Феодосия представляет всевозможные выгоды для учреждения в ней большего портового и общежительного города. Также как южный берег, коему служит она заключением, от северных ветров защищается она высокой горой, а к Керчи идут от неё цветущие холмы и долины. Местоположение прекрасное и удовлетворяет все вкусы; любители гор могут лазить по ним и, пожалуй, созидать на них за?мки; те которые предпочитают разъезжать в экипажах или спокойно прогуливаться пешком могут делать сие без всяких затруднений. Когда Керченский пролив и Одесский порт в продолжении нескольких недель замерзают, на чудесном Феодосийском рейде не показывается ни одна льдинка. Она имеет форму подковы, коей оконечности близко сходятся, и так глубока, что корабли могут подходить к самым домам, тогда как в Керчи, также как и в Одессе, гавань устроена посредством молов.

Мы видели, как люди умные, достаточные, образованные, по службе, по необходимости или случайно в Одессе на зиму собравшиеся, умели жизнь в ней сделать приятною и веселою; в Одессе; где и зимой так печален, так грустен взгляд на снегом не покрытую, тощую, почерневшую землю, на деревья, кое-где торчащие, полумертвые недоростки, никогда пятнадцати-летнего возраста не достигающие, где никогда не знают тени. Общество в ней меняется каждую зиму: это волшебный фонарь, в котором то светлеет, то становится мрачно. Из людей хорошего общества кто не посещал Одессу, и многие ли из них оставались в ней?

Гораздо южнее, Феодосия имеет перед ней преимущество более теплого климата и роскошной природы, ее окружающей. Она в одно время может сделаться нашей Марселью и нашей Ниццой, и сотни тысяч, вашими земляками там проживаемые, будут в ней издерживаться и оставаться дома; в Одессе этому никогда не бывать. Тогда и Южный берег внезапно оживится, когда из Феодосии на пароходах в пять или в шесть часов можно будет поспевать в Ялту, когда менее смелые будут проезжать по прекрасной дороге усеянной дачами и садами, с одной стороны до Севастополя, с другой, до Керчи. И на сей последней отразился бы блеск её; она жила бы её жизнью, гораздо вернее, чем собственной своей мнимой торговлей[83]. Великолепные построения на Южном берегу, которые ныне владельцы готовы отдавать задаром, возвысятся в цене или, по крайней мере, на лето будут дорого отдаваться в наймы.

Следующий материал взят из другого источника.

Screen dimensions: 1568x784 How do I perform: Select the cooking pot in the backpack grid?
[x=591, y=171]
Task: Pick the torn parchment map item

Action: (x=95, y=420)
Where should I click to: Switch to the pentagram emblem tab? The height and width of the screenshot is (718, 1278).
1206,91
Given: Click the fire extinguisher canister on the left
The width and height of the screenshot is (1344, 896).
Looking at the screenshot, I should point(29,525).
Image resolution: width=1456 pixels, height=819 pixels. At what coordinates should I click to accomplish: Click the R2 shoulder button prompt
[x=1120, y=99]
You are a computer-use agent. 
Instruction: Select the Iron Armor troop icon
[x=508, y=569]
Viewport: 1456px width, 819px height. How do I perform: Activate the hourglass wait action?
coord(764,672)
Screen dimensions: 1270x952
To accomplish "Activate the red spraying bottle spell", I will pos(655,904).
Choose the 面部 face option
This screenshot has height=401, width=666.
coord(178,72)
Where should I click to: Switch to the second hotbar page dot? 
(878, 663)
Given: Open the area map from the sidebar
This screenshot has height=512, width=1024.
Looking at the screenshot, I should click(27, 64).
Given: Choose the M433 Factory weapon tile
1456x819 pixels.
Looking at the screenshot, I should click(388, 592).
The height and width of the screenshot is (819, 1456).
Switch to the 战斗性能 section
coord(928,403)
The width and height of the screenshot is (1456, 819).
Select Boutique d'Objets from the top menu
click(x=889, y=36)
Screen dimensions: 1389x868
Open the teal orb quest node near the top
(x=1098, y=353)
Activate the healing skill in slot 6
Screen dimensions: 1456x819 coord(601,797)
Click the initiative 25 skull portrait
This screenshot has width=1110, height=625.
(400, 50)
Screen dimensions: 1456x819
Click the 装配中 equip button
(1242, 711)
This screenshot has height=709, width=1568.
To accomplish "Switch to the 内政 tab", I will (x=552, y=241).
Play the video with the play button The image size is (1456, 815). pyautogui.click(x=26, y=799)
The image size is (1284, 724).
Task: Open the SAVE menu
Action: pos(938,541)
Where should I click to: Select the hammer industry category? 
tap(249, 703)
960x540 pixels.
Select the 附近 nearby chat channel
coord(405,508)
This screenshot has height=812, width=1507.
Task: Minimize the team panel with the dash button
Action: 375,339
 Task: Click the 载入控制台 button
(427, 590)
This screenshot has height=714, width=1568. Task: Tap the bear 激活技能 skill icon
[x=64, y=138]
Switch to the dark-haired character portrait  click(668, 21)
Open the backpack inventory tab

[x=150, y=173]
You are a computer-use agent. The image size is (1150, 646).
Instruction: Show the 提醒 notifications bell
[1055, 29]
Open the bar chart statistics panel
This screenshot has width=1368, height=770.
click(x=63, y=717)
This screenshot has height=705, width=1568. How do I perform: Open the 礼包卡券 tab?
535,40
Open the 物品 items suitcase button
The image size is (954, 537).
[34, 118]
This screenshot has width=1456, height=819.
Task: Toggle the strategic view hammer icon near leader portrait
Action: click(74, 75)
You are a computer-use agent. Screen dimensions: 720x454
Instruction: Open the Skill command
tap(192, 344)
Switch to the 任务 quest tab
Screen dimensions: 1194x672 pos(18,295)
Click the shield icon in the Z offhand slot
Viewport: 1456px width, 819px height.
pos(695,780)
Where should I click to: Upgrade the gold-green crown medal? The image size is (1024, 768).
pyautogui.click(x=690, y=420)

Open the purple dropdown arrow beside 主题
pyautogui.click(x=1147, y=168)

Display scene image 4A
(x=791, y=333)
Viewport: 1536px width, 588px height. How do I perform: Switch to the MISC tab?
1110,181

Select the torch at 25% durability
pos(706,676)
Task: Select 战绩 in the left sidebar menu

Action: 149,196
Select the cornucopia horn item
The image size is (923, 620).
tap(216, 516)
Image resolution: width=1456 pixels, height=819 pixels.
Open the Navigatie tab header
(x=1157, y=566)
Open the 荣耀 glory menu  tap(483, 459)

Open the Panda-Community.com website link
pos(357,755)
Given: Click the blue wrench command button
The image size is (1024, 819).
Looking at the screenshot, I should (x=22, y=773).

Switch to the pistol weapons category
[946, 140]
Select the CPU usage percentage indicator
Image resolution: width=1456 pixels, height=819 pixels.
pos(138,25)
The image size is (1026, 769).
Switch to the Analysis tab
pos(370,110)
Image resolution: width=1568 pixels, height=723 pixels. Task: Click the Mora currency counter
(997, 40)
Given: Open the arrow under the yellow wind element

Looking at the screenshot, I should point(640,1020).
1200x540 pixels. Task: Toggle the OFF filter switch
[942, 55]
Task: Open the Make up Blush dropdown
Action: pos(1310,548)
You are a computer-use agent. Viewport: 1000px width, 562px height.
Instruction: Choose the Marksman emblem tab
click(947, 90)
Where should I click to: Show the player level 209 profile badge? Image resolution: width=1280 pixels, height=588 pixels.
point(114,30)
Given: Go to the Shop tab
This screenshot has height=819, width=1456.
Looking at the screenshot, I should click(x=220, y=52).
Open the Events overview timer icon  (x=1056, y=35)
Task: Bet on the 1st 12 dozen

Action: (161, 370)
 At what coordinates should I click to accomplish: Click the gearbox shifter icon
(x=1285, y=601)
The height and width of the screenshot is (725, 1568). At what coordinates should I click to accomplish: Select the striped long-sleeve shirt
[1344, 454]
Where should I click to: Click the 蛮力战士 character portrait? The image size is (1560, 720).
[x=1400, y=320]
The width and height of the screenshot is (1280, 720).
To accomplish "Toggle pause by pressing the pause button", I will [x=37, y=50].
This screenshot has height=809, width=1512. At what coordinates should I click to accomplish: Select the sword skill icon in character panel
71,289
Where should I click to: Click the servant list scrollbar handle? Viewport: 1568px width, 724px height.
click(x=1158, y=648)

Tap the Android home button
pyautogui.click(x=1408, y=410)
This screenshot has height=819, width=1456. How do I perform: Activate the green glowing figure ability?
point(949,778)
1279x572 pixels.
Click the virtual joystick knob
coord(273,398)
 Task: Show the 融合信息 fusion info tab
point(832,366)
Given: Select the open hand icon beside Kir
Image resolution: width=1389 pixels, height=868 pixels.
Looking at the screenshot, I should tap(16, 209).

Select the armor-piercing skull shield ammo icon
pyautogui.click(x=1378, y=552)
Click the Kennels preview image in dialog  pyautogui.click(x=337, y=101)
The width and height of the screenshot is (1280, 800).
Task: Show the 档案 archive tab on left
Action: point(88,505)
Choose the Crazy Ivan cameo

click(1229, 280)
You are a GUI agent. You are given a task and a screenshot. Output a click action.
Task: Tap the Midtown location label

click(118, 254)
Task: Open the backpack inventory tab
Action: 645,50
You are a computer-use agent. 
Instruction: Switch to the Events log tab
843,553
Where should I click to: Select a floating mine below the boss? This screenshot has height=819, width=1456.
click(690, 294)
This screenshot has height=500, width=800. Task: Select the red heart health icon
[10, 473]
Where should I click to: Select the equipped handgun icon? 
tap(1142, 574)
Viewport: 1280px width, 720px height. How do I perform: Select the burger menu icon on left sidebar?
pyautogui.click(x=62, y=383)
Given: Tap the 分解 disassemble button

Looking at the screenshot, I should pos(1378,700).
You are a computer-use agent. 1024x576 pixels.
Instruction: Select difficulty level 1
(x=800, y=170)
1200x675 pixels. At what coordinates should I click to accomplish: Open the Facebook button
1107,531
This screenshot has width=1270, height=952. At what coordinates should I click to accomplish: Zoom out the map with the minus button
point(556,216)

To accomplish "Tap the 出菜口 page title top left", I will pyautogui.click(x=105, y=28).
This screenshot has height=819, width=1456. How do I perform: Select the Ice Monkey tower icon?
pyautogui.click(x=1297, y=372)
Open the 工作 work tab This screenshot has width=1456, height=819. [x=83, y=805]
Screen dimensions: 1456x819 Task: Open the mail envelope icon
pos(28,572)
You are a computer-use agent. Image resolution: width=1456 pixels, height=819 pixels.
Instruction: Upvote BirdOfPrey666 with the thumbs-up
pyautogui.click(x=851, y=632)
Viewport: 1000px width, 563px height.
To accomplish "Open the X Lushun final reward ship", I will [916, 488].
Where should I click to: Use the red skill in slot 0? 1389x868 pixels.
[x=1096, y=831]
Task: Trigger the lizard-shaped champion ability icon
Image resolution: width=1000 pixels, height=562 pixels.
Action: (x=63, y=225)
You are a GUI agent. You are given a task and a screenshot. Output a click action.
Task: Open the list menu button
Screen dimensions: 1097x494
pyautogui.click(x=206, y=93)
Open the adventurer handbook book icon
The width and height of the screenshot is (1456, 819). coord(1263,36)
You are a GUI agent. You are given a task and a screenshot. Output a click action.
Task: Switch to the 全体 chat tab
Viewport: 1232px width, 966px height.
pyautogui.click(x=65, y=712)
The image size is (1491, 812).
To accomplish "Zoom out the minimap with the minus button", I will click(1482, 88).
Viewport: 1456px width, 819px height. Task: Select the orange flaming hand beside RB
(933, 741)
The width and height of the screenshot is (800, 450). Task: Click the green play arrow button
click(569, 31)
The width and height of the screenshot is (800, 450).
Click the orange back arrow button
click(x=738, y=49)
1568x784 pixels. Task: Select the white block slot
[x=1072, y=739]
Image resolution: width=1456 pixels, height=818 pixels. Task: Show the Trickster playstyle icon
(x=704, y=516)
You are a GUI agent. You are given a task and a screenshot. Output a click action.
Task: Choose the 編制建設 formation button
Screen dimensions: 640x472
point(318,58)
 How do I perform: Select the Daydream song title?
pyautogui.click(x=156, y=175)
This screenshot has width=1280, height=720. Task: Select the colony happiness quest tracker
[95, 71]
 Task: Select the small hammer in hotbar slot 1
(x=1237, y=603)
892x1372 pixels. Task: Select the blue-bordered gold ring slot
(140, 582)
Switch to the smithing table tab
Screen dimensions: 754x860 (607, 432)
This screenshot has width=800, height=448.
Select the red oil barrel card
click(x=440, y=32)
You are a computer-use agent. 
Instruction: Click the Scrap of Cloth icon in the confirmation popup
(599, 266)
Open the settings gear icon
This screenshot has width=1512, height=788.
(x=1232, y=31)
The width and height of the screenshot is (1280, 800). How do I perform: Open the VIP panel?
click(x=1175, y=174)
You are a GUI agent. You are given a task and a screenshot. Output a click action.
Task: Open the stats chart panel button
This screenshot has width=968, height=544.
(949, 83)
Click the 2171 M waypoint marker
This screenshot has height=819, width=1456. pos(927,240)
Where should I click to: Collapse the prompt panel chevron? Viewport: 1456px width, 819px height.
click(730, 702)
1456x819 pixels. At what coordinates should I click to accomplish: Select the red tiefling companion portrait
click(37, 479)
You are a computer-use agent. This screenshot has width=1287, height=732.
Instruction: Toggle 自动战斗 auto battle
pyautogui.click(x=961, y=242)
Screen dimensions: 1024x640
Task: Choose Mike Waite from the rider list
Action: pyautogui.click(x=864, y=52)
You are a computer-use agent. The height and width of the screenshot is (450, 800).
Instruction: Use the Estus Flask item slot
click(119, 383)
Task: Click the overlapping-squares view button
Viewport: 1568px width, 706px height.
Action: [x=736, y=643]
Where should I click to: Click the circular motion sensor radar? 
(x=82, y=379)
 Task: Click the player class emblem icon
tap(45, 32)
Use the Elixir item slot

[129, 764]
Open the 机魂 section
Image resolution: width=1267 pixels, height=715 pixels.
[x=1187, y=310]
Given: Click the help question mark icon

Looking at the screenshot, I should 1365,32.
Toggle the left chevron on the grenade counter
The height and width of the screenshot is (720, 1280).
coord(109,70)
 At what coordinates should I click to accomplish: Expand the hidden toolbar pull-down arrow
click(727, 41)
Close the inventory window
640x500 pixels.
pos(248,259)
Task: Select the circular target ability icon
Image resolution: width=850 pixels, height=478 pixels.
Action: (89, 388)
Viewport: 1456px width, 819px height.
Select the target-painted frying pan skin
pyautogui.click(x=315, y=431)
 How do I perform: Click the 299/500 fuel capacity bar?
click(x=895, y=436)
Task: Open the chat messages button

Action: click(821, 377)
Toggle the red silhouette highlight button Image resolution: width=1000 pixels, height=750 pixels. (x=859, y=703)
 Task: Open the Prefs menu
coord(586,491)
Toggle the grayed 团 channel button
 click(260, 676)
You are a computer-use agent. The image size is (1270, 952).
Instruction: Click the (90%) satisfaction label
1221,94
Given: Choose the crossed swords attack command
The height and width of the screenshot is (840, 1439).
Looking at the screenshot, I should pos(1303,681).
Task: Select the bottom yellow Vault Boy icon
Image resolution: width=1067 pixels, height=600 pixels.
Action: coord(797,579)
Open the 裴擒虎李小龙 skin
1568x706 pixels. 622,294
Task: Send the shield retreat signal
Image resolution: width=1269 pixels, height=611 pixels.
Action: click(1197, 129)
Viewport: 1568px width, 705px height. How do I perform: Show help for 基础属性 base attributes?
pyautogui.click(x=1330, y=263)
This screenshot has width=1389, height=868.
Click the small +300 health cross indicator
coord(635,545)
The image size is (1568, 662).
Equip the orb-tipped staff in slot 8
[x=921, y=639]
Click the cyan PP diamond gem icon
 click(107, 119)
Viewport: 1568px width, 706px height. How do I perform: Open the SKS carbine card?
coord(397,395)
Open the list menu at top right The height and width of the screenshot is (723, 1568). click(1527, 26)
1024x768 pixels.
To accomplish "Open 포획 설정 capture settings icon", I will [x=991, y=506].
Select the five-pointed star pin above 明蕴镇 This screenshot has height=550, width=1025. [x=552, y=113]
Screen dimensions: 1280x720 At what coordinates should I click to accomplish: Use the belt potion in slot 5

С Европой у нас сообщений бездна, в том числе и Одесса; с Азией они более или менее затруднительны, и как на сей предмет не обратить внимания? Когда не было еще пароходства, я помню, как к Керченской пристани менее чем в двое суток приходили суда из Синопа и Требизонда. В последнем из сих городов находится богатая английская контора, тайно снабжающая товарами и наш Закавказский край. Кому неизвестно, что Англия совершенно убила промышленность в Малой Азии, заменив ее изделия собственными, сначала более дешевыми? Удобное и дешевое сообщение подало бы, может быть, нашему Московскому предприимчивому и изворотливому купечеству мысль сделать также наперед пожертвования, дабы подорвать там английское торговое господство; мы видели, как в подобном случае оно успешно действовало в Крыму. Еще одно обстоятельство, которое доселе осталось незамеченным: на Черном море есть, не знаю, водовороты ли или места, подверженные особенно сильному дуновению ветров, которые мореплаватели на пути из Константинополя в Одессу и обратно стараются избегать и для того подвигаются к самой Феодосии; меня уверяли, что несоблюдение этого объезда самого Государя дней десять на море продержало.

Но довольно. Для кого и для чего я всё это пишу? Кто будет слушать меня, кто будет меня читать? Но пускай никто; по крайней мере, довольно с меня и того, что бескорыстными моими желаниями блага моему отечеству потешил я свое воображение. Громкий, всеобщий голос истины по сему предмету непременно когда-нибудь услышит правительство; дай Бог, чтобы это было скорее!